The Book Of Strange New Things
Faith: the final frontier
Release Date: OUT NOW!
592 pages | Hardback/ ebook Author: Michel Faber Publisher: Canongate
The idea of a missionary attempting to spread the good word among alien civilisations has produced some of SF’s most challenging novels. Like James Blish’s A Case Of Conscience and Mary Doria Russell’s The Sparrow, Michel Faber’s new novel – his first since satirical period drama The Crimson Petal And The White ( 2002) – explores the philosophical and emotional difficulties of exporting religion to strange new worlds.
Peter Leigh leaves behind his beloved wife, Beatrice, to become a chaplain to the native inhabitants of a distant planet. Secrets lurk behind the eyes of the human colonists who work for the corporation that recruited him, but Peter’s focus is elsewhere. How can he be sure his flock understands his message in the way he intends? Why is he losing memories of his past, and finding it harder and harder to bridge the gulf separating him and Beatrice?
This is a rewarding novel, which engages with big ideas and serves up mysteries while keeping human relationships front and centre.

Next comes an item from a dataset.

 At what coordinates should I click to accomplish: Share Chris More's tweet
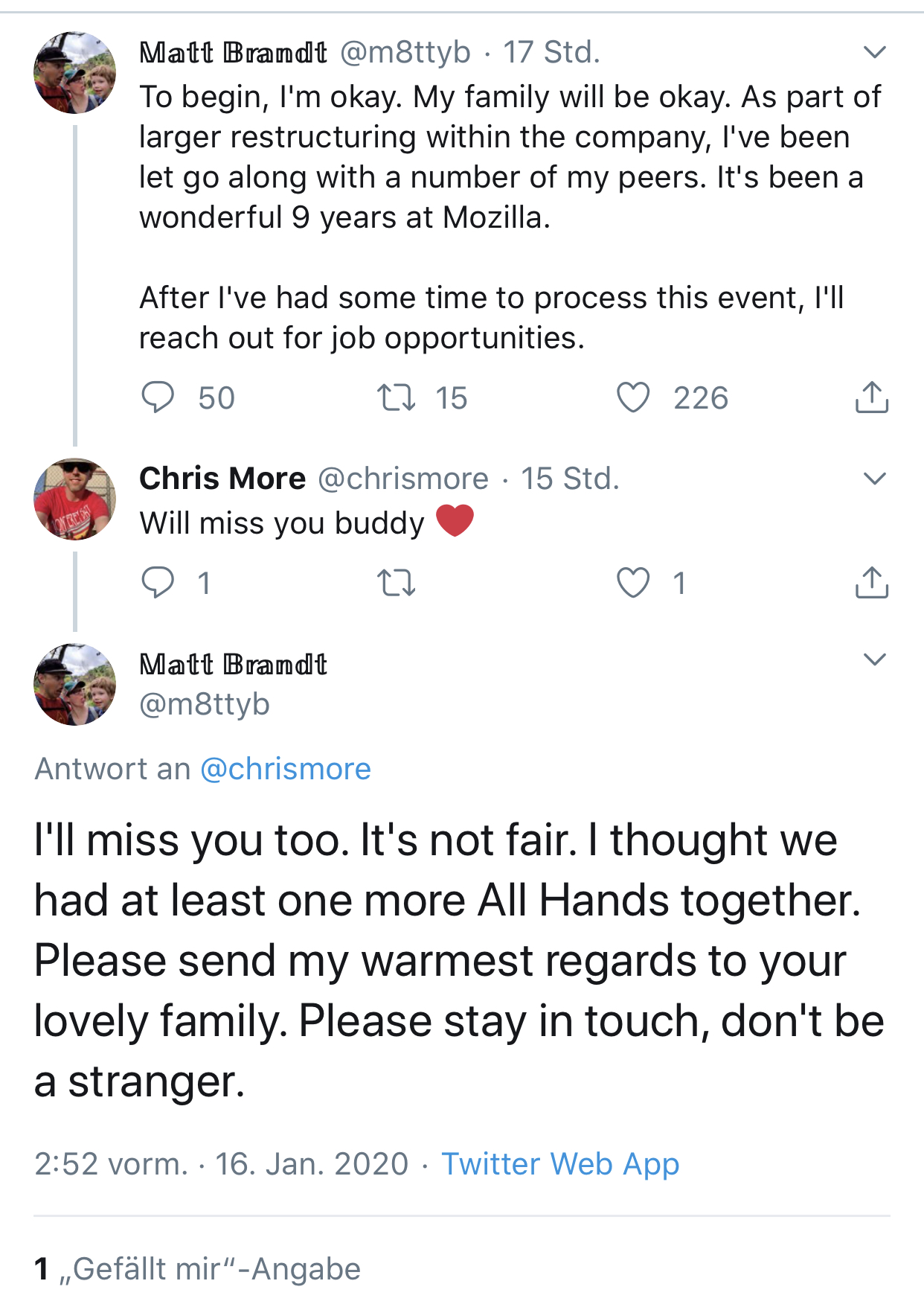pyautogui.click(x=871, y=583)
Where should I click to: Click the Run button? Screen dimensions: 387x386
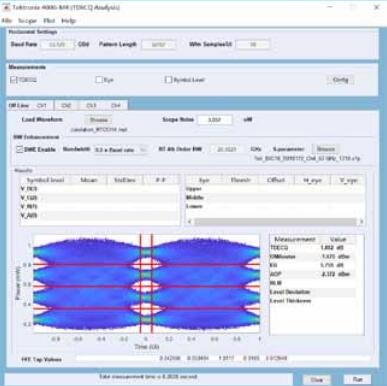click(358, 379)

It’s also a generous one: while Peter ( our viewpoint character) is prone to spouting banal platitudes, can be clueless to the point of offensiveness, and has an attachment to his cat that breaks the twee barrier, the novel gives us space to see his fallibility as an essential part of his humanity.
Faber says that all his characters’ surnames are based on those of Marvel writers and inkers of the ’ 60s and ’ 70s.